A facebook page well worth a look....

https://www.facebook.com/groups/431878836847649/


----------



## Chris Isaac (Jul 29, 2006)

Some good yarns here:
http://www.southafricanharbourservice.com/index.html


----------



## woodend (Nov 23, 2009)

There are some great pictures in the photo collections. Those tugs were really very photogenic if nothing else.


----------



## 40907 (Sep 26, 2009)

Chris Isaac said:


> Some good yarns here:
> http://www.southafricanharbourservice.com/index.html


Good yarns indeed! Thanks! (Thumb)


----------



## Chris Isaac (Jul 29, 2006)

woodend said:


> There are some great pictures in the photo collections. Those tugs were really very photogenic if nothing else.

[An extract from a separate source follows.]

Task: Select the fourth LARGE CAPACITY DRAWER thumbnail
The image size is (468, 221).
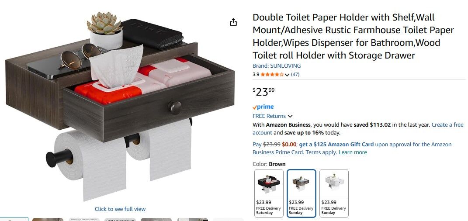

That's exactly what I used to think when standing on the focsle with TS McEwen's smoke going up my nose...... very photogenic, now where is my camera.


----------



## Old Se Dog (May 21, 2015)

*ts mc ewen*

Chris - here is the ts mc ewen smoking and non smoking and her being sunk


----------



## Old Se Dog (May 21, 2015)

*centaury of south african steam tugs*

David Reynolds published a very good book of the old SA steam tugs - a lot of people have criticized the content and or factual evidence or data in the book - but to date I have not seen another better - publication of tugs in SA - so will continue to enjoy his version - I have the first edition which was revised in a smaller A4 version later - which I dont have


----------



## Old Se Dog (May 21, 2015)

*tales from table bay*

another good read for those who are interested


----------



## old mariner (Aug 8, 2020)

the southafricanharbourservice link does not open ?


----------



## SeamusMartin (Feb 17, 2006)

Unfortunately that website disappeared a year or two ago. Anyone know the chap who created it? He was a master in Durban in the 60s. His nickname among the deck crew was something like “Feather Touch”. Fabulous stories wish I could read them again.


----------